Supplied material:
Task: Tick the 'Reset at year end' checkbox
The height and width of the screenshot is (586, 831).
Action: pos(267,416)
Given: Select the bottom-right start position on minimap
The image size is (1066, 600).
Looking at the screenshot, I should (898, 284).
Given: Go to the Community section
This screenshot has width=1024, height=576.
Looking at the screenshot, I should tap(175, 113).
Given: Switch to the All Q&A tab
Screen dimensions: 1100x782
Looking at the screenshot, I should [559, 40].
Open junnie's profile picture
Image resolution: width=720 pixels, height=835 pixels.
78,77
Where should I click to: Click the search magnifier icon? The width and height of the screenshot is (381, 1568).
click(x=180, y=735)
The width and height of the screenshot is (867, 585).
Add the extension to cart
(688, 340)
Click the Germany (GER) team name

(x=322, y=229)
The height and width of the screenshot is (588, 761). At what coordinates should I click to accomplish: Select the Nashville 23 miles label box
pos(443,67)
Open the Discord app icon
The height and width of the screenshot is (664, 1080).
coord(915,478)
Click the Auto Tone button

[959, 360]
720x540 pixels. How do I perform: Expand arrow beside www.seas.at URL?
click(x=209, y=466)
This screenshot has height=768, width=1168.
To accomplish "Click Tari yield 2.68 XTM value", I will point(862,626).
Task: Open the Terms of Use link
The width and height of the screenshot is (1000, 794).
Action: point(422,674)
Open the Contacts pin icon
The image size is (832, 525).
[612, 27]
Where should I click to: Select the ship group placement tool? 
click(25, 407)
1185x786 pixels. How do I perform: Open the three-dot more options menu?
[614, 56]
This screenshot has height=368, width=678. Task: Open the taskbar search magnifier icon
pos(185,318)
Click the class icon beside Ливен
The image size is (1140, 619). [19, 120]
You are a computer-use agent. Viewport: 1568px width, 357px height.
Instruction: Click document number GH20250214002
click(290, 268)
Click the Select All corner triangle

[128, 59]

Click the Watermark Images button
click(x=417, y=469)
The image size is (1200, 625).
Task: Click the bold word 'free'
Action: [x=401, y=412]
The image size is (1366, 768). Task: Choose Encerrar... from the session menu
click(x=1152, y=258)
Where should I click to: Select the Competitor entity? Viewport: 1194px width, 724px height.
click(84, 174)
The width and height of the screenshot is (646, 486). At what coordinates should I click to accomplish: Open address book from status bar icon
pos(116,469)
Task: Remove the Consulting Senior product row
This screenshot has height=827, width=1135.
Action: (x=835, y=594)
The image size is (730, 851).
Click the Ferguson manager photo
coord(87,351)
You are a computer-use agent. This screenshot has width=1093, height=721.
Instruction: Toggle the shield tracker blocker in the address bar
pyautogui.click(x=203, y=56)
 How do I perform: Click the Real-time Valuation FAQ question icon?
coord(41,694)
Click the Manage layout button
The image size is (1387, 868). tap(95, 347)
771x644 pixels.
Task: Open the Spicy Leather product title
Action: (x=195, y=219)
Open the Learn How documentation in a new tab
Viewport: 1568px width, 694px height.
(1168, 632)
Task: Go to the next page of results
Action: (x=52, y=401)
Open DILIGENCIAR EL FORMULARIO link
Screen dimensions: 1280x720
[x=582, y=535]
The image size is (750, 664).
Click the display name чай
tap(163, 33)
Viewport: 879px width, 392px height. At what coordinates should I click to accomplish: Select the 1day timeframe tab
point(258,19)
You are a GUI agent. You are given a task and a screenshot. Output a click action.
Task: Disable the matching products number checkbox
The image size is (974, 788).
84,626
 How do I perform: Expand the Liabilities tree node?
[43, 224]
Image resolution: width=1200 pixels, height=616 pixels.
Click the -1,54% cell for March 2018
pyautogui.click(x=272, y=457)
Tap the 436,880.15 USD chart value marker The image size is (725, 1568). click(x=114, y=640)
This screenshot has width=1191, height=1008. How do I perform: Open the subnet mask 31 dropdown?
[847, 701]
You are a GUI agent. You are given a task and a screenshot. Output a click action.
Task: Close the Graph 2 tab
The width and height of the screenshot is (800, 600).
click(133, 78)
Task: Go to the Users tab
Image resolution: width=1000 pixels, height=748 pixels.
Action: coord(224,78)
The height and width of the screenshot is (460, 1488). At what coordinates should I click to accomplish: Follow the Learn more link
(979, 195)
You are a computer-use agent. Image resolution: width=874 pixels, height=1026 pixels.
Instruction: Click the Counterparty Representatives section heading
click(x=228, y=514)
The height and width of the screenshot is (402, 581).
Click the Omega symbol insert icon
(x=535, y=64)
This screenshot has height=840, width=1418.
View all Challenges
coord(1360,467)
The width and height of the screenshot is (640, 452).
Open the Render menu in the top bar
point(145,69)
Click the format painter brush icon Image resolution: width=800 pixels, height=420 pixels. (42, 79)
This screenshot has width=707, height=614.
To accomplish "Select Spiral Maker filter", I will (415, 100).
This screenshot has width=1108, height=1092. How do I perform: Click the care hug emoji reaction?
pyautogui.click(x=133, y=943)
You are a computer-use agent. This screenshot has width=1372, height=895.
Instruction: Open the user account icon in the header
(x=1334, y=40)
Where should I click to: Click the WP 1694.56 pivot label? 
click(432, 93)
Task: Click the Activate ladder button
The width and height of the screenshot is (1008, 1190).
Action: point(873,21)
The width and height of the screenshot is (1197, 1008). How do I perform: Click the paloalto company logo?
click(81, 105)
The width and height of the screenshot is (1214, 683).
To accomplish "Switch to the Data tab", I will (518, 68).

Your goal:
The answer must be a single number: the count of lines above that contain the word "Switch".

Response:
2